→ **Yapılacak İşler**:
1. Salzburg metnine göre Thomas Bernhard'ın alıntı yapılan kitabının adı nedir?
2. Salzburg metninde "Salzburg denince yüreği" ifadesinden "mı gelir bilinmez." ifadesine kadar olan kısmı yeniden yazın. Bu kısımda "tuz" yerine "gümüş" kullanın.
===== Verilen Metin =====
Salzburg denince yüreği hoplar insanın. Kimi gezi defterine iştahla kaydeder adını tarihi dokusu, doğal yapısı cezp ettiğinden, kiminin gözleri parlar duyduğunda adını Mozart’ın. Kimilerinin ise içi titrer Maxglan toplama kampının kalıntılarını gördüğünde. Alp dağlarının eteğinde yer alan bu şehrin yakıcılığı ilk sakinlerinin hayatını kazandıkları zengin tuz çökeltilerinden mi yoksa Nazi Almanya’sı tarafından ilhak edildiğinde yer yer tutuşmasından mı gelir bilinmez.
Günümüzün gözde turistik şehri Salzburg’un sahte bir güzelliğe sahip olduğunu belirttiği “Neden” adlı kitabında "İki insan kategorisinin, iş yapanların ve onların kurbanlarının yaşadığı şehir, öğrenmek ve eğitim görmek için oraya gelen bir gence ancak acı dolu bir hayat sunabilir; zira orada yaşayan herkes, nasıl bir tabiatı olursa olsun, şehir tarafından huzursuz edilir, eninde sonunda dengesizleştirilir, çoğu zaman da en ölümcül ve sinsice yollardan. (...) İklim ve mimarinin kumpasıyla yaratılan bu şehirli ırkı hep küçük dolaplar peşindedir, budalalık ve aptallıktan başka şey bilmez, şehrin soğuk nemli duvarları içinde vicdansızca işler yapıp melankolik saplantılara kapılır; böylece olur olmaz hekimlere ve cenaze levazımatçılarına bitmek tükenmek bilmez bir gelir kaynağı sağlar," (Bernhard 2015:7) diyerek sarsıntılı yaşamının kapısını aralayan Thomas Bernhard; önce Nasyonal Sosyalizmin, savaşın bitmesiyle de Katolikliğin dişlileri arasında gençliğin, yaratıcılığın ve geleceğin nasıl öğütüldüğünü anlatıyor, çünkü ideolojiler değişmiş olsa da toplumu ele geçiren bağnazlık aynı kalmıştır.
===== Veri Kesiti =====
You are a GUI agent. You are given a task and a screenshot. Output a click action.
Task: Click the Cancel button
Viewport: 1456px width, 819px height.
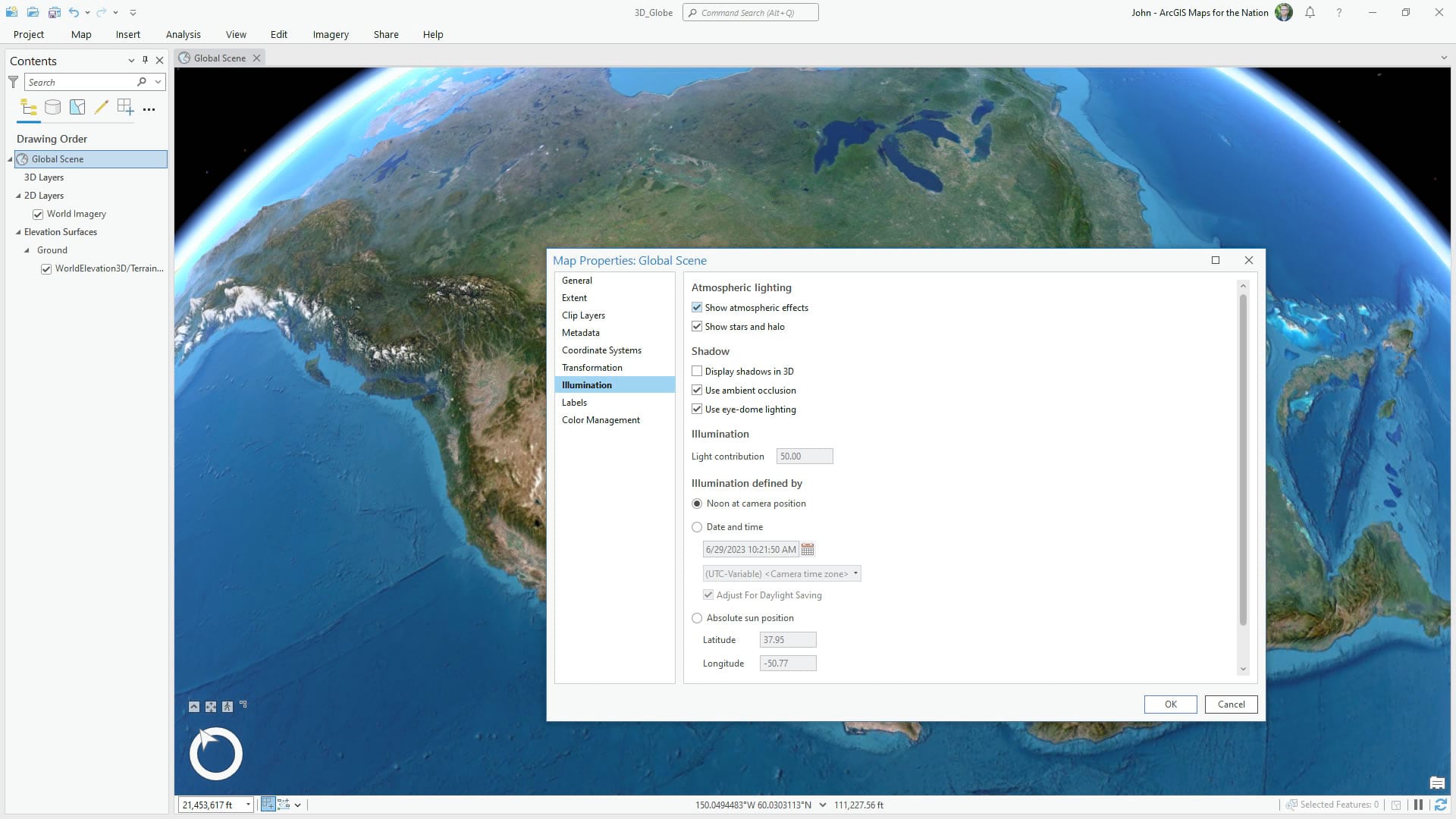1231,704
=====
→ **Görev Sonuçları**:
1. Kitabın adı "Neden".

2.
Salzburg denince yüreği hoplar insanın. Kimi gezi defterine iştahla kaydeder adını tarihi dokusu, doğal yapısı cezp ettiğinden, kiminin gözleri parlar duyduğunda adını Mozart’ın. Kimilerinin ise içi titrer Maxglan toplama kampının kalıntılarını gördüğünde. Alp dağlarının eteğinde yer alan bu şehrin yakıcılığı ilk sakinlerinin hayatını kazandıkları zengin gümüş çökeltilerinden mi yoksa Nazi Almanya’sı tarafından ilhak edildiğinde yer yer tutuşmasından mı gelir bilinmez.